Snuten lekker leben und arbeiten – KLUB DIALOG

Snuten lekker leben und arbeiten

Harje Kaemena betreibt mit seiner Familie den Biohof Kaemena - ein besonderer Lebensstil mit viel Leidenschaft

Im Jahr 1995 entschieden meine Eltern, Heike und Bernhard Kaemena, eine alte, baufällige Fachwerkscheune zu renovieren und zu zwei Ferienwohnungen auszubauen. Die Investitionen waren groß und die Kritiker und Zweifel zahlreich. Ein Jahr nach Baubeginn waren die Wohnungen fertig und kaum stand das Hinweisschild „Ferienwohnungen“ auf dem Deich, klingelte schon die erste Fahrrad-Truppe mit dem Wunsch nach einer Unterkunft. Wir kalkulierten schnell den Übernachtungspreis und schon kamen wir ins Geschäft.
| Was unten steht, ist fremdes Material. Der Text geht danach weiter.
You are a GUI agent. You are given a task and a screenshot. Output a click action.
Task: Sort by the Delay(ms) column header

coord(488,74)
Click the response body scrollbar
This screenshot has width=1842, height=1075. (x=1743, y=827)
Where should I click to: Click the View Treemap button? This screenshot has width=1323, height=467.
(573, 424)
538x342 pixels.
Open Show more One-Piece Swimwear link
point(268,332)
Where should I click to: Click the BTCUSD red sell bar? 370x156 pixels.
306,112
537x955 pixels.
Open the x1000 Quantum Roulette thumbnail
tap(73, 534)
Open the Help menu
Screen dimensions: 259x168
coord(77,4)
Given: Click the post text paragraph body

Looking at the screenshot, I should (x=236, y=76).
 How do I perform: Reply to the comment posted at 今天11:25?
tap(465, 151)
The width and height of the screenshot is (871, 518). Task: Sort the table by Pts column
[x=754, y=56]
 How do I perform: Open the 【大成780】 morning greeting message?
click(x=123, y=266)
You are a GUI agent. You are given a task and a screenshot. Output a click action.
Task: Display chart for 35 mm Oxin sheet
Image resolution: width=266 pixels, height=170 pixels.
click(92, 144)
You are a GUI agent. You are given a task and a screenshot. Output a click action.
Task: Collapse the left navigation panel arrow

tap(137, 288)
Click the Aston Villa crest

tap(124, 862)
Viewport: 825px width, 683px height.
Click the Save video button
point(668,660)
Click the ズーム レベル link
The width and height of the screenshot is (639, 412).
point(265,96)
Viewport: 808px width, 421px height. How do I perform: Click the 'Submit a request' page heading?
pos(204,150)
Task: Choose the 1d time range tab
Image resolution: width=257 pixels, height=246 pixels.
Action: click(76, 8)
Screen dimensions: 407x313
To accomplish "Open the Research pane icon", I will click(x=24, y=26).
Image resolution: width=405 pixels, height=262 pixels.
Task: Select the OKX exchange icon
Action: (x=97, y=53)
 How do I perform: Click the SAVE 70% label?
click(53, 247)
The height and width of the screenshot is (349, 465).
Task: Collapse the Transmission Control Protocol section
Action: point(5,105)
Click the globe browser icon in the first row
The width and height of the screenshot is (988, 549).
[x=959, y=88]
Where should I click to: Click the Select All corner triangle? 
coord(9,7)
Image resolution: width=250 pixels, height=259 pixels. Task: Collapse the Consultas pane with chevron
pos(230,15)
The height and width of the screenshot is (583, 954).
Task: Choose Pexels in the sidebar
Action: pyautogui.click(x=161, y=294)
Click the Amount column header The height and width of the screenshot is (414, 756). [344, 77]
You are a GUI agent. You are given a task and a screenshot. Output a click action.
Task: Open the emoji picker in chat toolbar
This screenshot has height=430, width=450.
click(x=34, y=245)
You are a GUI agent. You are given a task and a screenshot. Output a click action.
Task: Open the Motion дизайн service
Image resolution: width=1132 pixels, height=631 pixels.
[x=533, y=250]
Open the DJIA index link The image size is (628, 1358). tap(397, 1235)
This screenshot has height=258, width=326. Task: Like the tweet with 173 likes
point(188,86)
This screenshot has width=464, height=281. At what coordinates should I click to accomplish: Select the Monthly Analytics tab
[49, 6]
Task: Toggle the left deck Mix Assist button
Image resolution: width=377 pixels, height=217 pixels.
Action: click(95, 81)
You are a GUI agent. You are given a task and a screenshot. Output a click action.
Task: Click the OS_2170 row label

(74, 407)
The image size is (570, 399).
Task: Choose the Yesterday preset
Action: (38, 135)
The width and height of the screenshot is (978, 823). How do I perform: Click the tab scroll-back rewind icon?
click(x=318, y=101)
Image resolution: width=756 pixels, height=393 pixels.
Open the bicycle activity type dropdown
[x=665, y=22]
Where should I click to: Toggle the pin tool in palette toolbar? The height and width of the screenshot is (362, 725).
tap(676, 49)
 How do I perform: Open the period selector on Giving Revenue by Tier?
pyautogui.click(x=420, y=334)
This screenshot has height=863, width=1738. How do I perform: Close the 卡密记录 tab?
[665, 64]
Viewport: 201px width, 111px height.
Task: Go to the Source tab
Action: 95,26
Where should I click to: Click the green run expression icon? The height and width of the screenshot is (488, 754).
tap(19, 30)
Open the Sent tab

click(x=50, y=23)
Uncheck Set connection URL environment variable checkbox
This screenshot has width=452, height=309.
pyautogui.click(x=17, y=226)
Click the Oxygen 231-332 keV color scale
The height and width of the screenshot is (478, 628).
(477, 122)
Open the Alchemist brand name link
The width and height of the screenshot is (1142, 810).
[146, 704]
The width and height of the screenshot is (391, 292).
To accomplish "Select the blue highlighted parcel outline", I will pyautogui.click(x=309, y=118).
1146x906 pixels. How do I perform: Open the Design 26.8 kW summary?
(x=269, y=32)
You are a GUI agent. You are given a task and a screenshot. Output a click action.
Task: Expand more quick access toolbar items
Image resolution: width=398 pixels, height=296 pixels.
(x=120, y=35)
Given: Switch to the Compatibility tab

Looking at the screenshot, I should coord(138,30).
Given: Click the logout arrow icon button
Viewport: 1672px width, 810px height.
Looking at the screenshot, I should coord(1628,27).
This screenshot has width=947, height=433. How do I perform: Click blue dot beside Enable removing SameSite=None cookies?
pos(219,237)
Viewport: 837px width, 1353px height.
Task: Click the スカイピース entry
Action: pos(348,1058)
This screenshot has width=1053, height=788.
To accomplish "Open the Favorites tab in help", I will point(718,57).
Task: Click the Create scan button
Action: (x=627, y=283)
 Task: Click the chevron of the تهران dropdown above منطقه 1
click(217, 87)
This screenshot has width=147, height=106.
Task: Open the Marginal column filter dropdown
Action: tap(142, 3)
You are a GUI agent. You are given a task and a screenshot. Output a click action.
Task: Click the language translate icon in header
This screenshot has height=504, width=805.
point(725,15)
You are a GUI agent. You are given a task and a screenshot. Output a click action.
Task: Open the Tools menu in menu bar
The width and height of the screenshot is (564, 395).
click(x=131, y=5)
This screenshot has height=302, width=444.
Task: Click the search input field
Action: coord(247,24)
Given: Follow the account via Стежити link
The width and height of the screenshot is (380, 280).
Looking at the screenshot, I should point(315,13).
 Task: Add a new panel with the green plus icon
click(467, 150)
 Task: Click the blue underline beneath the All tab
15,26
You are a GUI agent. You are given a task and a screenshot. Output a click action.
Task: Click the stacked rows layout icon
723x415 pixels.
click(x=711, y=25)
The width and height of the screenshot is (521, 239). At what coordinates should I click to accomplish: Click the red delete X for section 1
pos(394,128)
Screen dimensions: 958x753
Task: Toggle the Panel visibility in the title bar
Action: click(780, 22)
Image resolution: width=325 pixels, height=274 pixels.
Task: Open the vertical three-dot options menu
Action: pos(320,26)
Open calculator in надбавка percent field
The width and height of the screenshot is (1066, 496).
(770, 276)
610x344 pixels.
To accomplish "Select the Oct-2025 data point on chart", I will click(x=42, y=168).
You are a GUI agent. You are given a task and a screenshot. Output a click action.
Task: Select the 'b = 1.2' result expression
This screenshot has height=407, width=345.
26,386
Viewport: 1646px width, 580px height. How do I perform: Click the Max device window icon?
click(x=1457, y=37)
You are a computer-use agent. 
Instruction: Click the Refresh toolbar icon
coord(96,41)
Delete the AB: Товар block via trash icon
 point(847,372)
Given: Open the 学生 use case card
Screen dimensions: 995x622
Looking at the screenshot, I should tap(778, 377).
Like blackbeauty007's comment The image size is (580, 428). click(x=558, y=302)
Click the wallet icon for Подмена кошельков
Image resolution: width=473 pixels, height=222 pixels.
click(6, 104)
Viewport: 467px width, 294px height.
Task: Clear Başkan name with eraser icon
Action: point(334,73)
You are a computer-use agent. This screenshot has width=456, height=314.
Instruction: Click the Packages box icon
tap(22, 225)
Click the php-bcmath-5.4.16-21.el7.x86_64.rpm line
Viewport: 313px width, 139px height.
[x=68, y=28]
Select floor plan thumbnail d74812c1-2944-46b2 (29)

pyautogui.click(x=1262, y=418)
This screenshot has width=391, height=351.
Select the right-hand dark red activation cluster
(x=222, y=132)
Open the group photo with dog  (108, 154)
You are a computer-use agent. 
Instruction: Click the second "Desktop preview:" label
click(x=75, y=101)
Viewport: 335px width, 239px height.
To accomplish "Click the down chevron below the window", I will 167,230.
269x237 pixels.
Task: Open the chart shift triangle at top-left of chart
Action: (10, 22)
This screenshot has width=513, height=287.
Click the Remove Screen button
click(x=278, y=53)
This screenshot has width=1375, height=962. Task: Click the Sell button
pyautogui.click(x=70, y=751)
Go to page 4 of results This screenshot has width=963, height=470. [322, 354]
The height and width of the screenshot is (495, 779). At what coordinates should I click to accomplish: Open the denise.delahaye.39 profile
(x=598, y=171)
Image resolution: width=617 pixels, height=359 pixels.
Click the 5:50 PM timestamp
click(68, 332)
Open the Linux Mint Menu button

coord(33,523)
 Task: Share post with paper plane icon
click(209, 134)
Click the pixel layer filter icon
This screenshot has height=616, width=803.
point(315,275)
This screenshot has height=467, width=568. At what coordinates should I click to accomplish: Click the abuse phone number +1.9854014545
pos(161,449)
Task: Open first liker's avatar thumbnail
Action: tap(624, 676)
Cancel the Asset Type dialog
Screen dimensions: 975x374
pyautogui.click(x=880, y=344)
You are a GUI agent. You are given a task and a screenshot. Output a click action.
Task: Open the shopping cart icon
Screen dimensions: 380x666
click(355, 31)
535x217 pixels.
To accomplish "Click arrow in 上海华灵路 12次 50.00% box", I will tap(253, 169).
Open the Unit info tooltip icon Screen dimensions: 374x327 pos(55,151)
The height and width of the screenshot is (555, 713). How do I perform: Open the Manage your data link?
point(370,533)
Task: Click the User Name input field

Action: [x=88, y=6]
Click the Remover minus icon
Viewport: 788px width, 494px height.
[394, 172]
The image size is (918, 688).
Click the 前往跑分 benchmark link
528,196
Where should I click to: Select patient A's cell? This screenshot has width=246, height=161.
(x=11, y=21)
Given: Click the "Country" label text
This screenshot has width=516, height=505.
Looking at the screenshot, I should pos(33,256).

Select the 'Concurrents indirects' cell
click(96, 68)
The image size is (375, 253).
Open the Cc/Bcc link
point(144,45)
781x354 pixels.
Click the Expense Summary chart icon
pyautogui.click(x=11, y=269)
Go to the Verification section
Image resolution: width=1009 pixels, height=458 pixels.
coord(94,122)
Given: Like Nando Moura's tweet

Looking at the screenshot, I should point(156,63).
Die „alte, baufällige Fachwerkscheune“ im Bremer Blockland sieht heute so aus. Aber viele von euch kennen sie ja.

Das war ein Novum auf unserem Milchviehbetrieb: Wir boten ein Produkt an, bestimmten selbst den Preis und bekamen noch ein Dankeschön, als die Übernachtungsgäste den vereinbarten Preis bezahlten. So etwas kannten wir als Milchviehhalter nicht. Denn bis zu diesem Tag hatten wir noch nie eine Rechnung selbst geschrieben. Ein Landwirt, der Milch herstellt, bekommt eine Abrechnung von der Molkerei, die seine Milch vertragsgemäß abholt und er definiert den Preis niemals selbst. Der Preis wird immer von der Molkerei bestimmt. Die Ferienwohnungsvermietung war unser Einstieg in die „Direktvermarktung“.

Anfang der 2000er Jahre – die BSE-Krise hatten wir ohne eigene Tierverluste fast hinter uns – entschied mein Vater, unseren Milchviehbetrieb „auf Bio umzustellen“. Er hatte es satt, keine Kontrolle über das zu haben, was im Tierfutter verarbeitet wurde und ein Spielball des konventionellen Milchmarktes zu sein. Er startete mit Selbstversuchen auf unseren Wiesen: Wie kommt unser Grünland ohne mineralische (künstliche) Düngemittel aus, wie verändert sich der Pflanzenbestand, wenn man nur noch mit betriebseigenen Düngemitteln (Mist und Gülle) düngt?

Mitte 2003 entschied die Familie Kaemena einstimmig, dass die zukünftige Ausrichtung des Familienbetriebes „Bio“ sein sollte. Der Antrag auf Umstellung auf ökologischen Landbau wurde gestellt und Mitte 2005 war der Status „Bio-Betrieb“ erteilt.

Nicht nur Eis essen und Kaffee trinken können große und kleine Besucherinnen und Besucher hier. Man kann sich auch ausgiebig anschauen, wie es hinter den Kuh-lissen aussieht.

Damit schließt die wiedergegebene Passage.